In many areas of computer graphics we find approaches that arose from two different philosophies or paths: heuristics and simulations.

1 Heuristics

In computer science1, a heuristic is a a method that seems to work but is not backed by theory or proof.

Many computer graphics algorithms are essentially heuristic in nature: we notice some visual phenomenon, observe it is somewhat related to something we know how to compute, and then use that computable thing to make pictures.

Mountains are bumpy viewed from a distance and bumpy viewed up close, and are created by very complex processes spanning multiple entire disciplines of study.

Fractals are also bumpy at all scales and can be easily learned in a single sitting and programmed by beginning programmers.

Heuristic solution: use fractals to represent mountains.

Heuristics often give the feel of a visual phenomenon at a very reasonable computational cost. As computers get more powerful, more advanced heuristics often get proposed that given better approximations of the phenomenon.

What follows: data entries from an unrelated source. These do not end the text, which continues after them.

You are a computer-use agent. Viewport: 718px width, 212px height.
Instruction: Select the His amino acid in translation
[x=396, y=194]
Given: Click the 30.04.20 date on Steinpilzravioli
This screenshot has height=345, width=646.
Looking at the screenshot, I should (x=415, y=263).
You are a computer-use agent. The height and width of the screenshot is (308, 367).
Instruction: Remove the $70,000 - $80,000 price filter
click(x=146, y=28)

But the more complicated the heuristic is the less efficient it becomes and the more likely it is that one or another part of its ad-hoc approach gives a visible pattern that isn’t what we really wanted.

2 Simulation

Simulation involves starting from first principles, the model created by scientists from various disciplines to describe how some part of the world works, and embodying them in a computer program.

Most models we try to simulate in graphics include either differential equations with no closed-form solution that we’ll have to approximate with some kind of numerical solver or incompletely-modeled but statistically-characterized components that we’ll have to approximate with some kind of pseudo-random number generator or both. There are often multiple such numerical approximations we could use, each capturing a different aspect of the phenomenon we hope to visualize. There are always more parts than we have computational resources to fully simulate and multiple ways to reduce them to a manageable number, each with different visual character.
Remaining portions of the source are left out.